Positive for a lot of people other than just coffee lovers. The idea came from Starbuck’s manager Michael Wyatt, who had displayed the work of LAA students in his shop before. Starbucks has a policy of donating $1,000 to a local charity every time a local store does a community service project. Wyatt and Barley Vogel, owner of LAA, decided to give the money to Artreach, a local organization that helps bring the arts to seniors, the disabled and the economically disadvantaged.

“I chose Artreach because I like the work they do with senior citizens,” says Vogel, who used to teach for the organization at senior centers in Dallas . “The world that would open up when those old gals and guys started painting was miraculous.”

Read says the kids who designed and painted the mural, from 4-year-olds to teens, also learned a lot from the experience.

“We had a theme of community, so the children started doing sketches of the Lakewood community,” she says. “And then, just by having everybody there, it turned out to be a big community project. I think they learned how to work together.”

Read started by having a roundtable with her students about what “community” meant to them, and they did sketches based on their ideas. Some kids made pictures of home, some of school, the library, the museum, the State Fair. And, kids being kids, some dragons, rainbows, dogs and dinosaurs made their way into the drawings as well.

Read then tried to incorporated a bit of all the sketches into the mural design. That, she says, was the most challenging part of the project.

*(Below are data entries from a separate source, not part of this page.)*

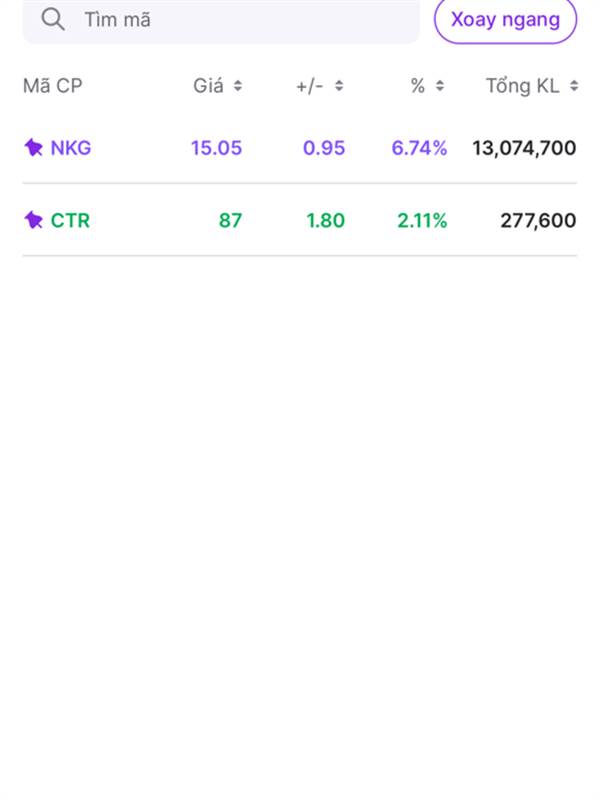
Task: Click NKG percent change 6.74%
Action: (419, 148)
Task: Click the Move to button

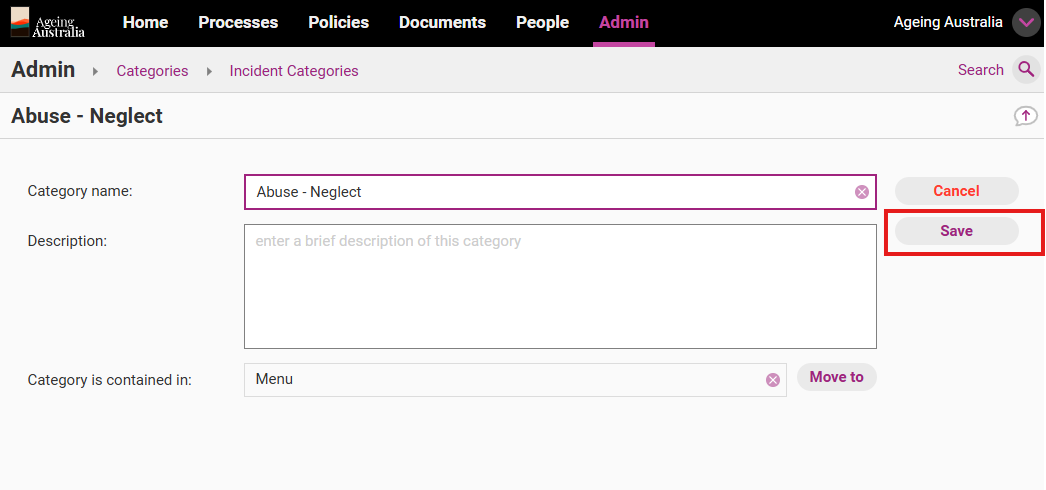Action: pos(836,377)
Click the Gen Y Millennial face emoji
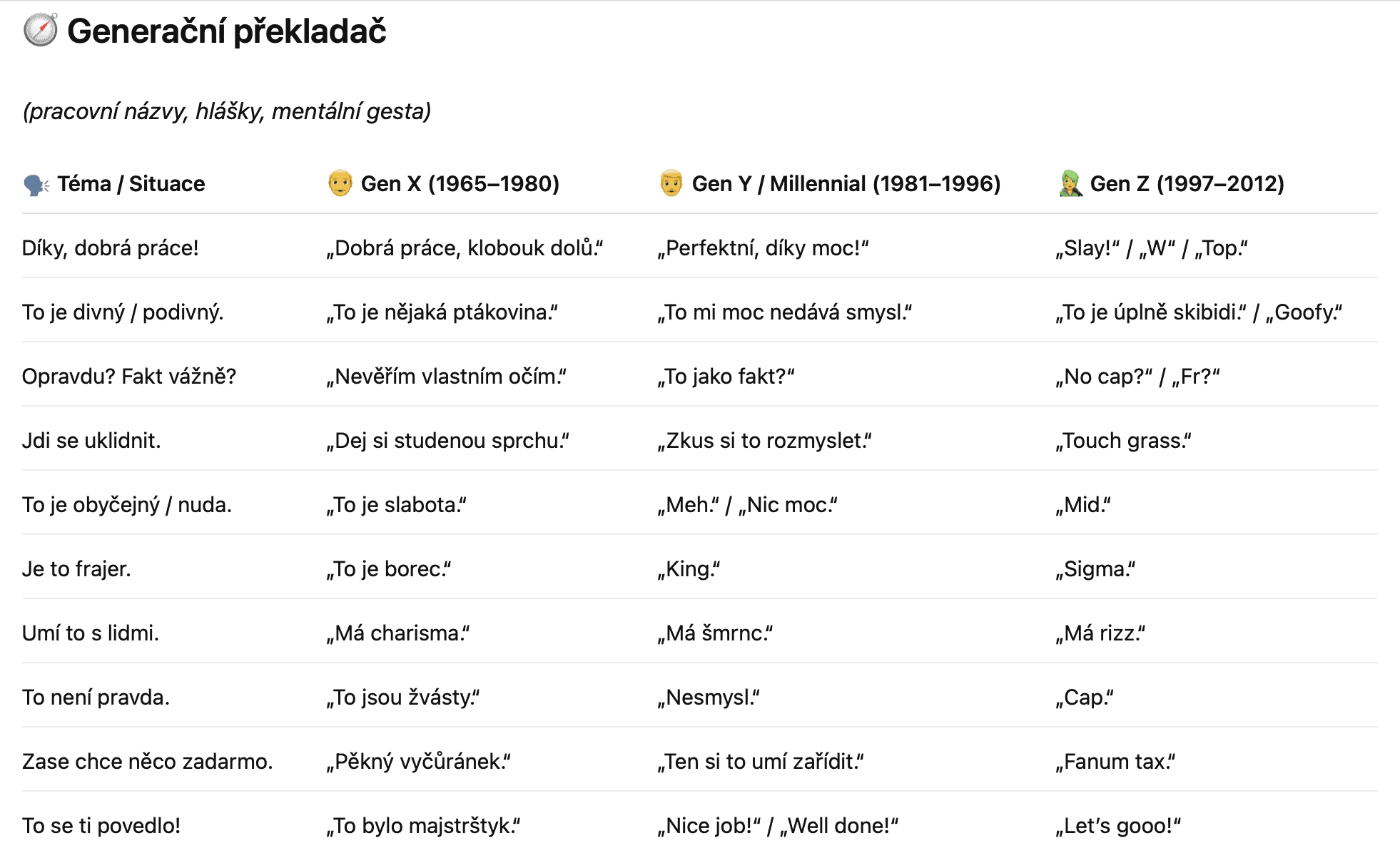The width and height of the screenshot is (1400, 853). tap(671, 183)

“The hardest part was knowing I couldn’t include everything from everyone; knowing someone might get their feelings hurt,” she says. “But it seemed to work out just fine.”

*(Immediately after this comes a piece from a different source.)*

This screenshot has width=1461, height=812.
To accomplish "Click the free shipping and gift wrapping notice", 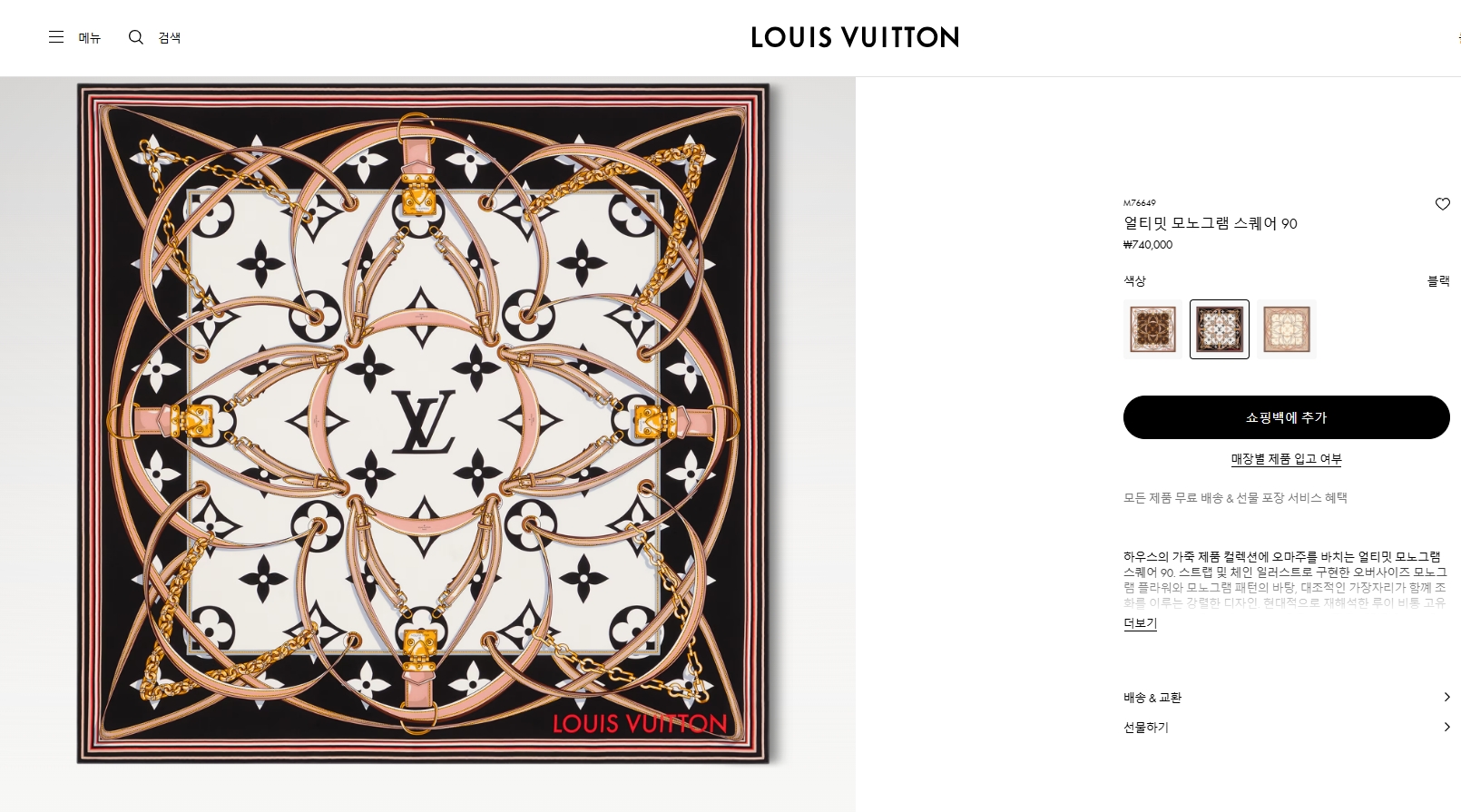I will click(1235, 498).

Power Properties, a neighborhood builder and renovator of apartments, lofts and condominiums, donated the materials to help complete the mural. On three days over a few weeks, students age 7 and older worked on the mural, with Read and Vogel’s help, as well as some of their parents.

“That was my favorite part,” Read says. “They [the kids] were so excited about it. It was just a really positive day with a lot of high energy. People really enjoyed just coming and watching.”

And the community has applauded the effort, Wyatt says.

“It’s been terrific. It makes people smile. One woman says she smiles every time she drives by it.”

And no matter that professional artists didn’t do it, he says.

“It’s hard to critique children’s art. There’s something natural and genuine about it.”